The US comedian says that it’s time we treated abortion like the everyday occurrence that, for many women, it is and should be. And yes, that includes making jokes about it.
When Michelle Wolf walks onto the stage at the Latitude Festival in July, this is what you can expect.
She will just have eaten a Pret cheddar cheese and chutney sandwich. (“I love Pret. I think for some reason it tastes better than it does in the US.”) And she’s going to make a joke about the abortion ban.
The comedian has already been talking about the Heartbeat Bill on her social media accounts, encouraging her followers to donate to the Yellow Hammer Fund, which helps make abortion accessible to all. (“Donating is as easy as flicking an embryo out of a uterus should be,” she said on Twitter.) And there’s plenty more where that came from in store for her London comedy tour.
Nothing is off the table for Wolf, as long as you can make a joke out of it. “If you can’t make it funny, then it shouldn’t be in your comedy show,” Wolf explains. For her, that means treating abortion like the accessible thing that it should be for all women. “Everyone puts such a heavy weight on abortion, when in reality we should be talking about it like it occurs every day because it is something that occurs every day… I want to take away the shame that surrounds it all.”
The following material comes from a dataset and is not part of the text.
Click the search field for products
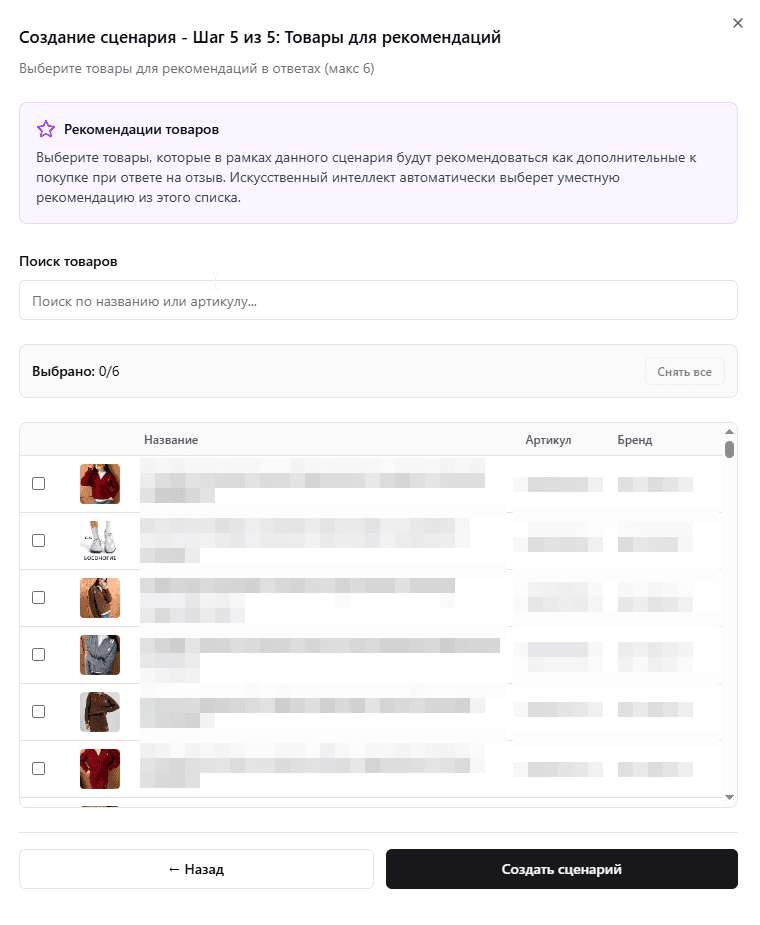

At first, Wolf wasn’t sure that she would be able to joke about the abortion ban. “If I’m really angry about something, it’s hard to make it funny,” she explains.
But when she found the humour, she realised she was onto something important. “I think everybody should go to a comedy show with the mindset that these are clowns trying to make us laugh, not the mindset that these are politicians trying to get our joke, which I think for some reason is how people watch comedy now.”
The only thing Wolf won’t joke about is Donald Trump. “I’m so sick of it,” Wolf says. “He’s not funny or interesting to me, and I think all he wants is for people to talk about him… All those jokes seem like such easy laughs and I think as a comedian it’s too easy… It’s hacky.”
Besides, Wolf has been there, done that, got the T-shirt and torn it to shreds. As the host of the 2018 White House Correspondents’ Dinner, Wolf turned in a blistering 20-minute set that called out everyone from Trump himself to his press secretary Sarah Sanders, his former lawyer Michael Cohen and the media, for being complicit in Trump’s rise. Wolf’s jokes drew gasps from the audience and ire on social media from such unimpeachable moral authorities as Trump’s former press secretary Sean Spicer. But her jokes were also really, really funny.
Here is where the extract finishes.